Incroyable, insaisissable, incernable Isabelle Huppert ! Souvenir la met en scène en Liliane, ouvrière dans une usine de pâté, autrefois connue comme Laura, chanteuse à succès dont la disparition brutale de la scène est encore dans les esprits. Elle qui a connu la gloire et les paillettes vit aujourd'hui incognito dans un monde aseptisé et volontairement dénué d’émotions, au rythme languissant d'une vie quotidienne ennuyeuse qu’elle noie dans l’alcool. Elle a payé cher sa déchéance. Le bruit que font les bocaux de pâté qui se cognent entre eux, les aiguilles de l’horloge de l’usine ou les glaçons jetés dans le verre de whisky sont désormais le seul univers musical de Liliane qui n'est plus Laura.
Le film va raconter sa rencontre fortuite avec Jean (Kevin Azaïs), élevé par son père dans le culte de la chanteuse. Les deux sont évidemment aussi différents qu'on peut l'imaginer, et à tous les points de vue, mais ils vont s’apprivoiser, se faire confiance, se faire du bien, s’aimer. Le retour à la vie pour l’une, et l’accès au monde adulte pour l’autre. L’une rajeunira quand l’autre mûrira.

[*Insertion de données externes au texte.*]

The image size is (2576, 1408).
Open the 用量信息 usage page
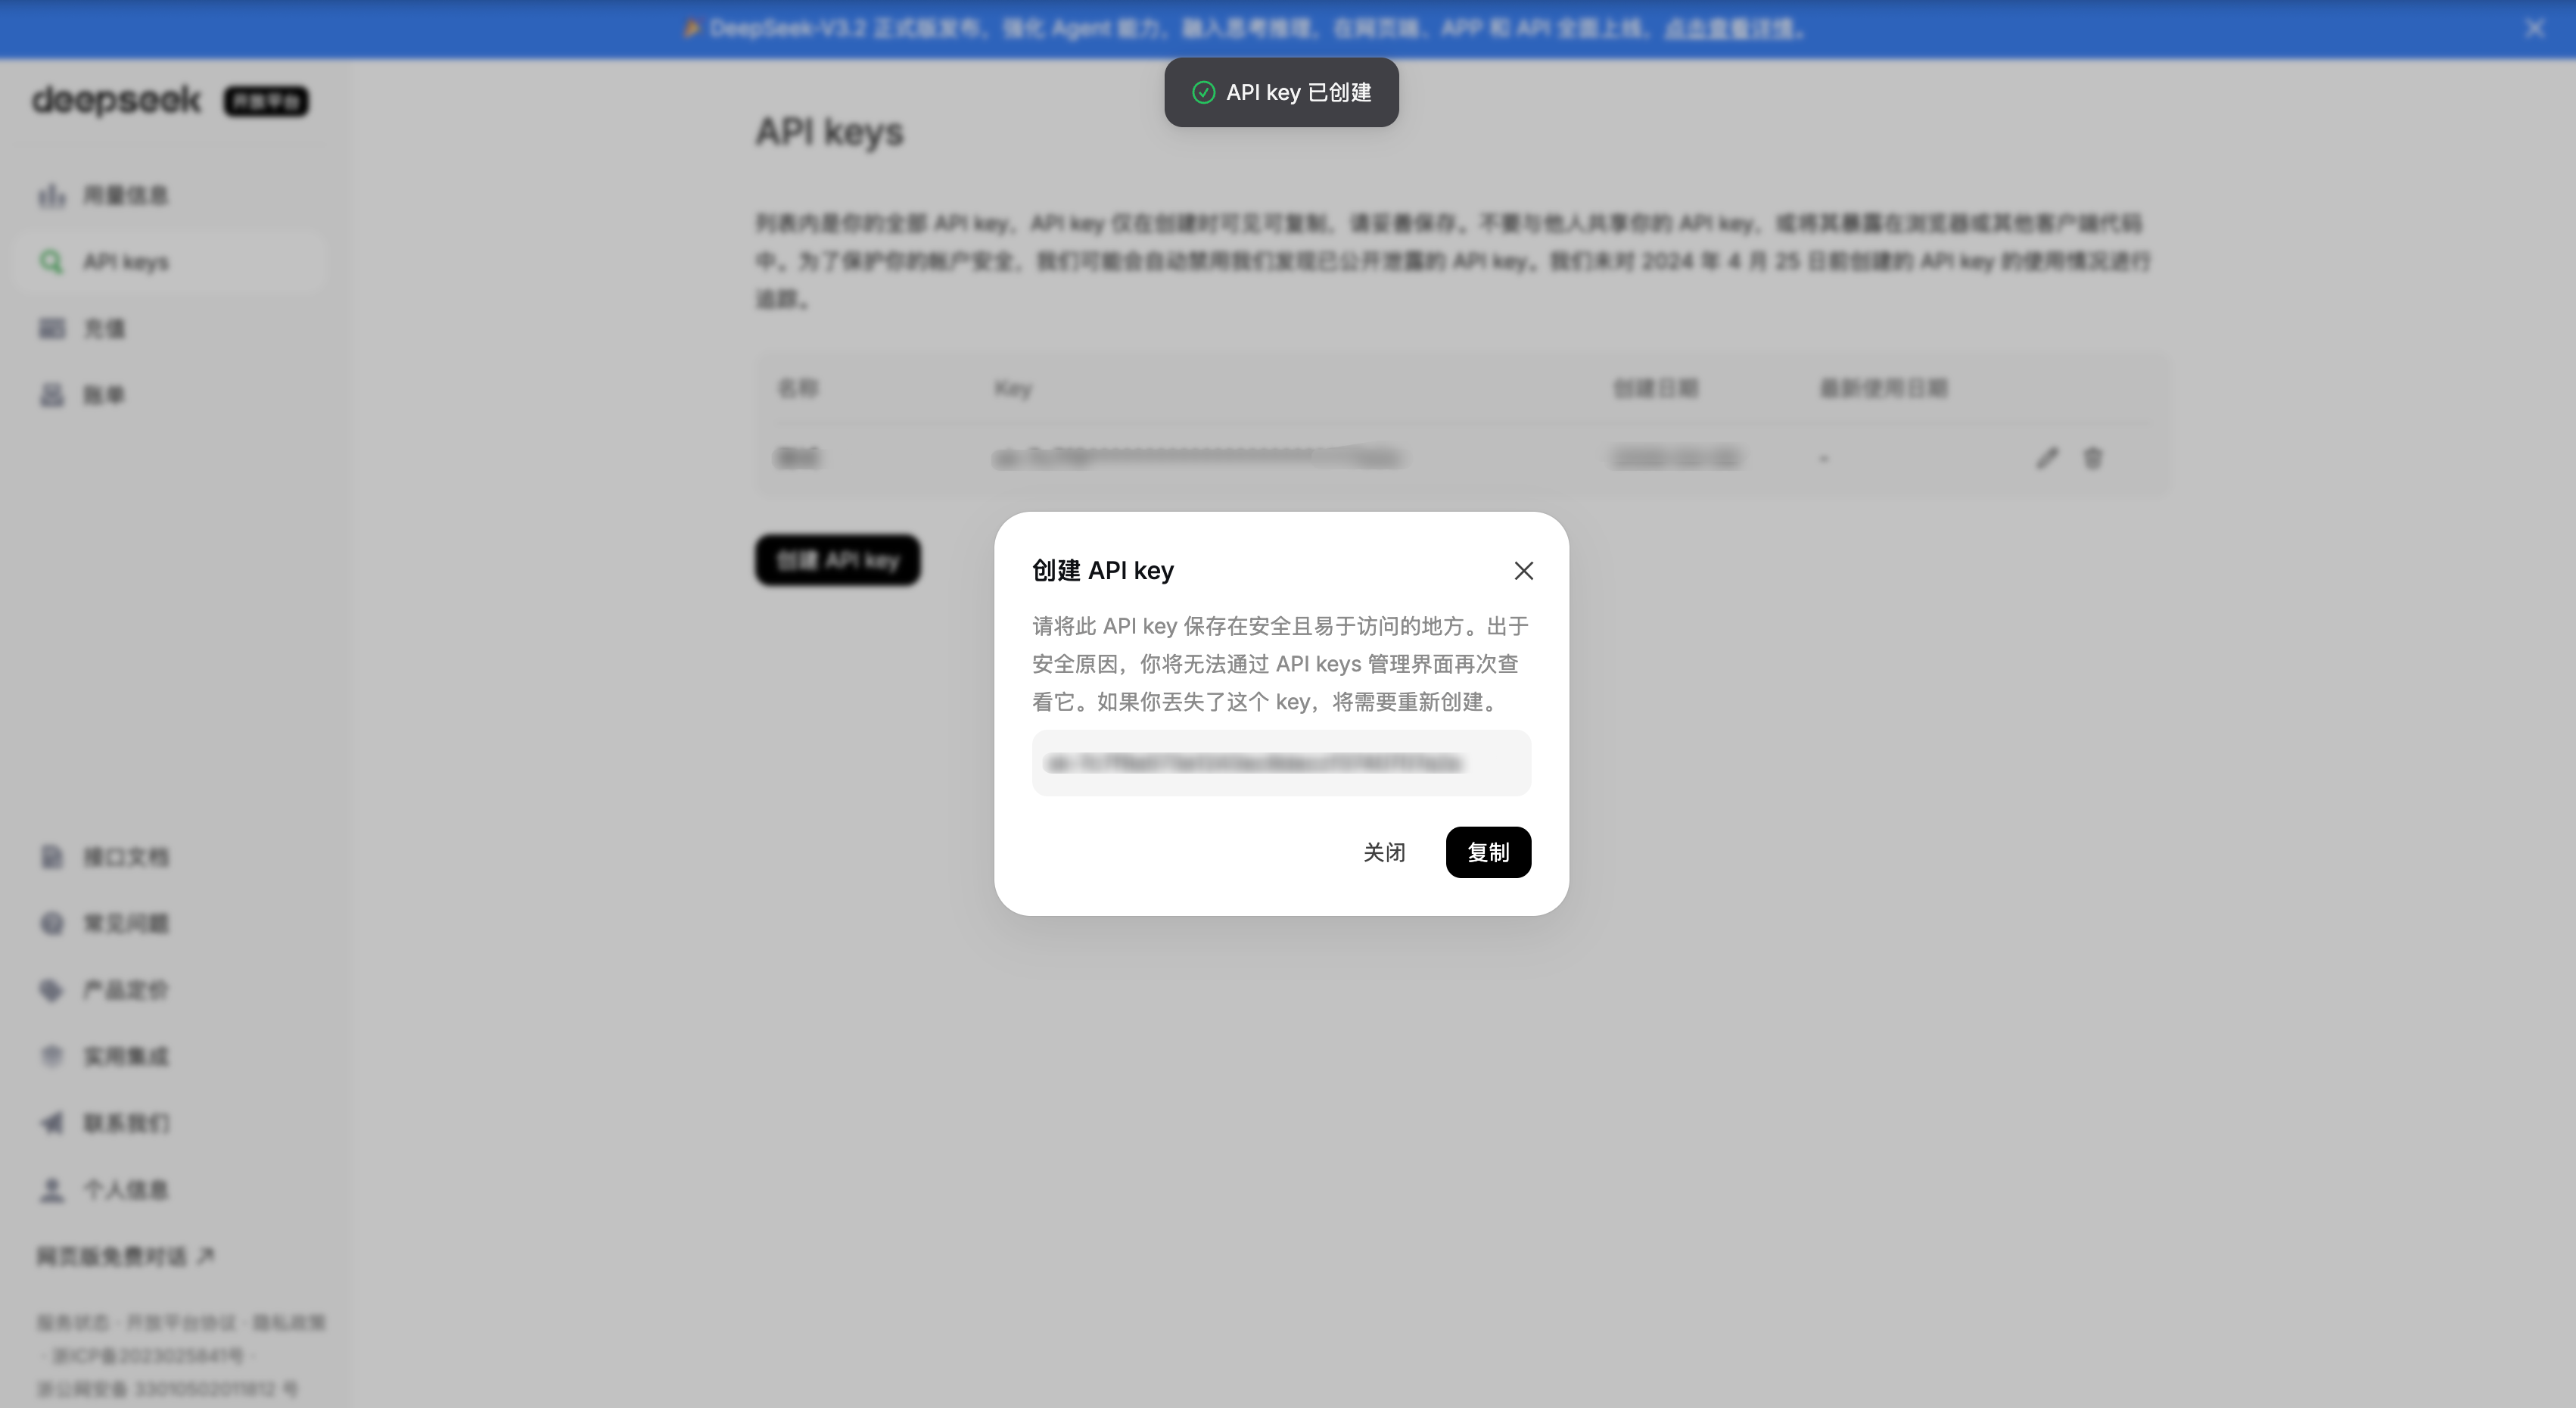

L’émotion dans Souvenir est évidemment présente, mais elle se fait discrète, subtile, sans drame. Le réalisateur Bavo Defurne dépeint très bien la jubilation ressentie par Laura, qui renaît par la chanson : la transformation grâce à la musique se fait par petites touches, la joie transparait dans les traits de son visage et son corps se trouve soudain libéré de ses carcans. Voir et écouter Isabelle Huppert chanter en robe de soirée dans une kermesse cycliste un après-midi vaut le détour.
Bavo Defurne observe ses personnages avec bienveillance, sans jugement ni moquerie. Le rire qu’il provoque n’est jamais pathétique. L’attitude de Jean, confronté au monde des apparences du showbiz, prête parfois à sourire mais jamais sa sincérité. Grâce à son humanité, il réalisera d’une certaine manière le fantasme de son père et permettra aussi à sa mère de se réconcilier avec une jalousie d’un autre temps.
C'est un conte – et comme à tous les contes, on n'est pas obligé d'y croire dur comme fer – un conte attachant et délicat dont la chanson Joli garçon trottine joliment dans la tête.